WORK ITEM: The entries must be set down again word for word; no pictures belong in the copy.
──────────────────────────────
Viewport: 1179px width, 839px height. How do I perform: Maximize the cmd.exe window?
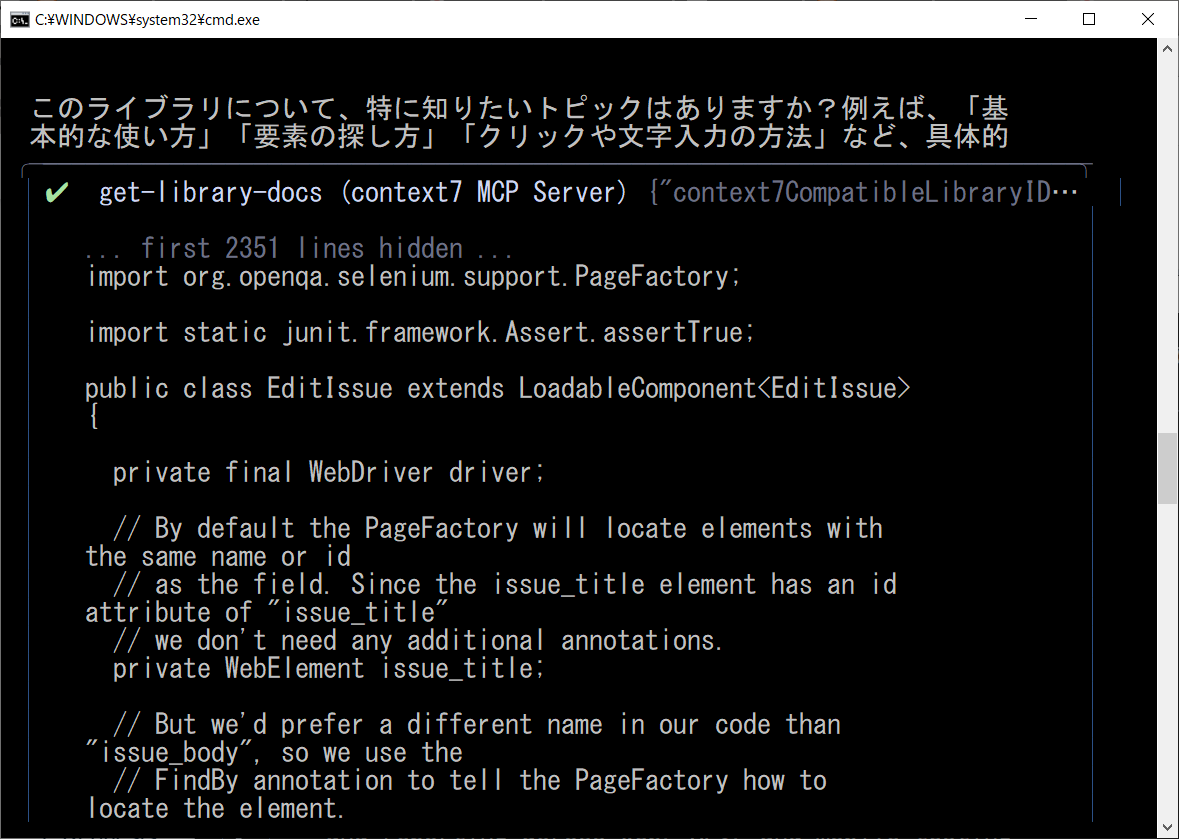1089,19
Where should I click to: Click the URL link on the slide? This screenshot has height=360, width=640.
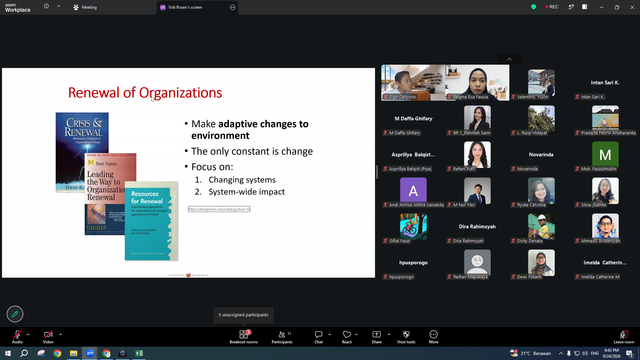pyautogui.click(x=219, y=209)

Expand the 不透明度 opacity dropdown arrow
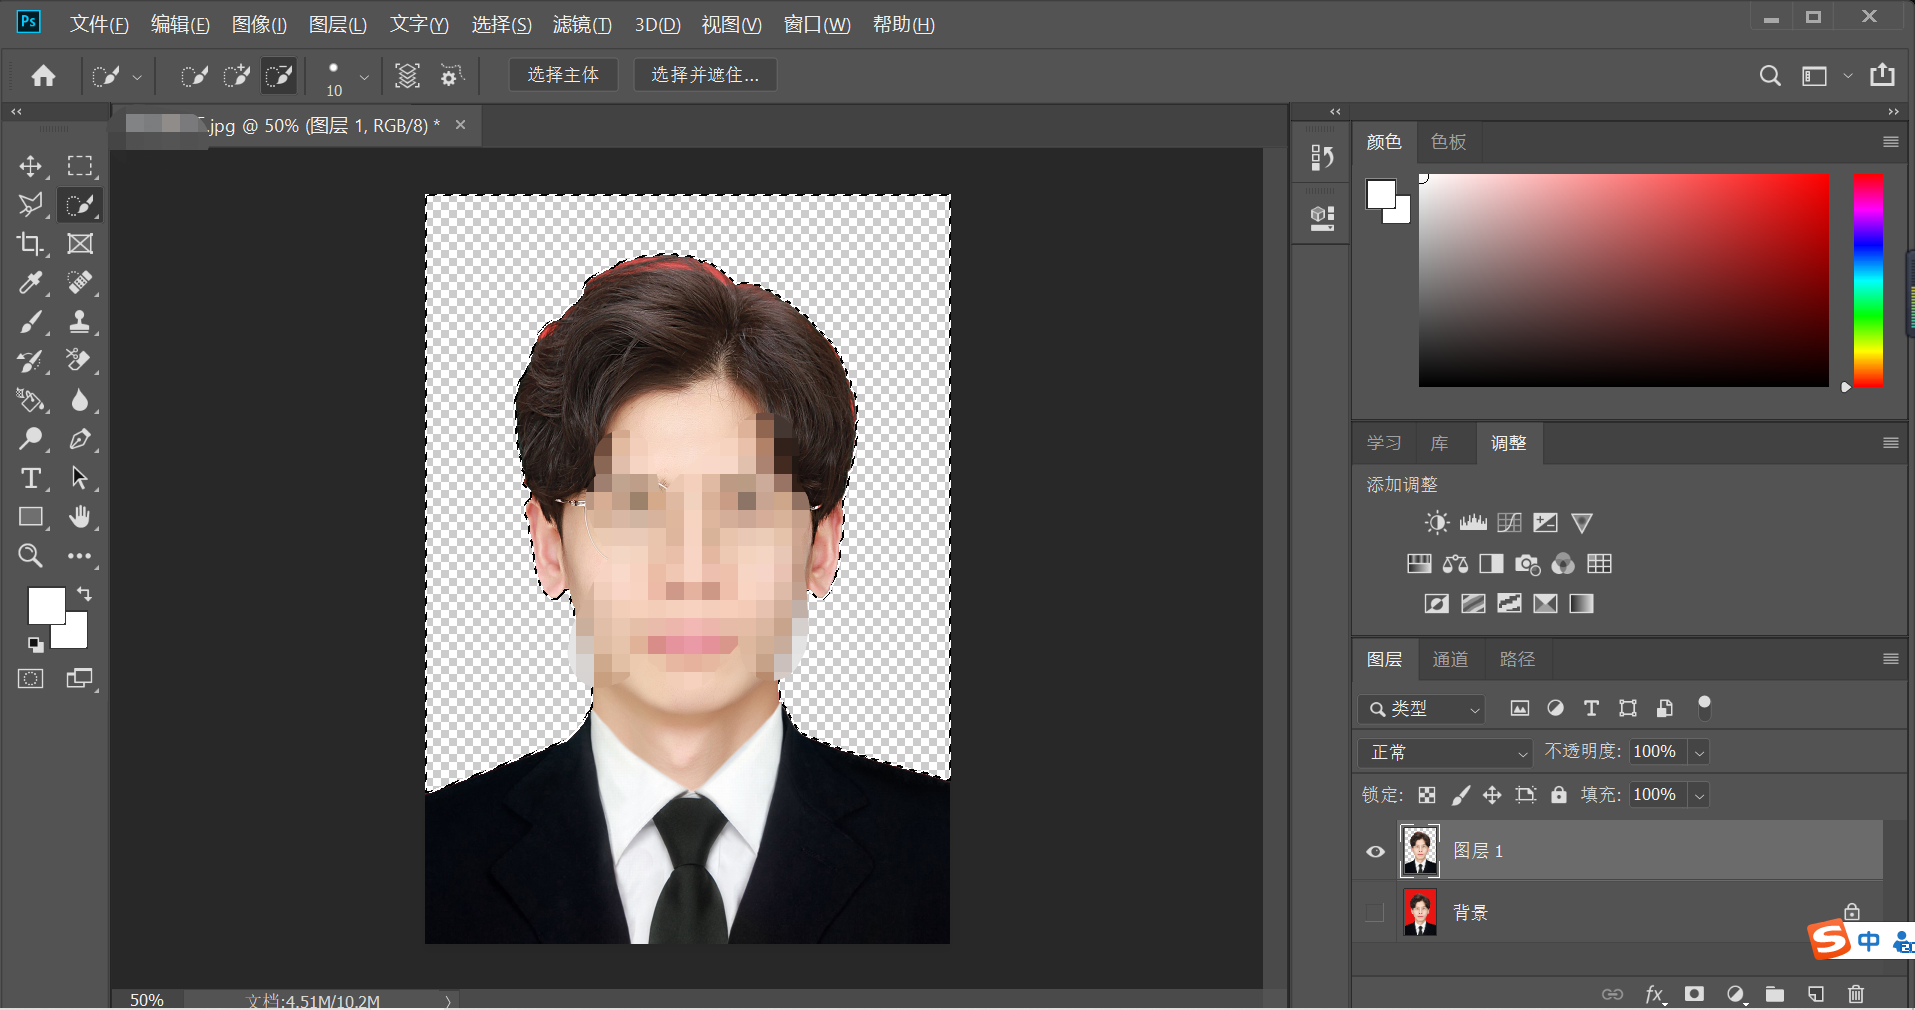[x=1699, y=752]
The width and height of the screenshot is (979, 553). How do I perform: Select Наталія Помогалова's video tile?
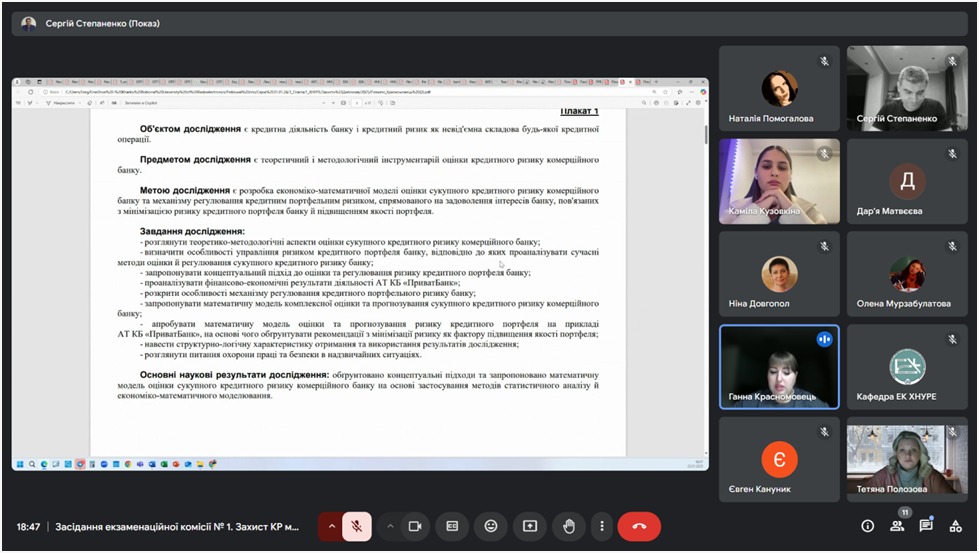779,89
──────────────────────────────
YOUR SOLUTION:
Viewport: 1179px width, 839px height. How do I perform: Maximize the cmd.exe window?
1089,19
Where should I click to: Click the URL link on the slide? This screenshot has height=360, width=640.
pyautogui.click(x=219, y=209)

Expand the 不透明度 opacity dropdown arrow
[x=1699, y=752]
The width and height of the screenshot is (979, 553). How do I perform: Select Наталія Помогалова's video tile?
779,89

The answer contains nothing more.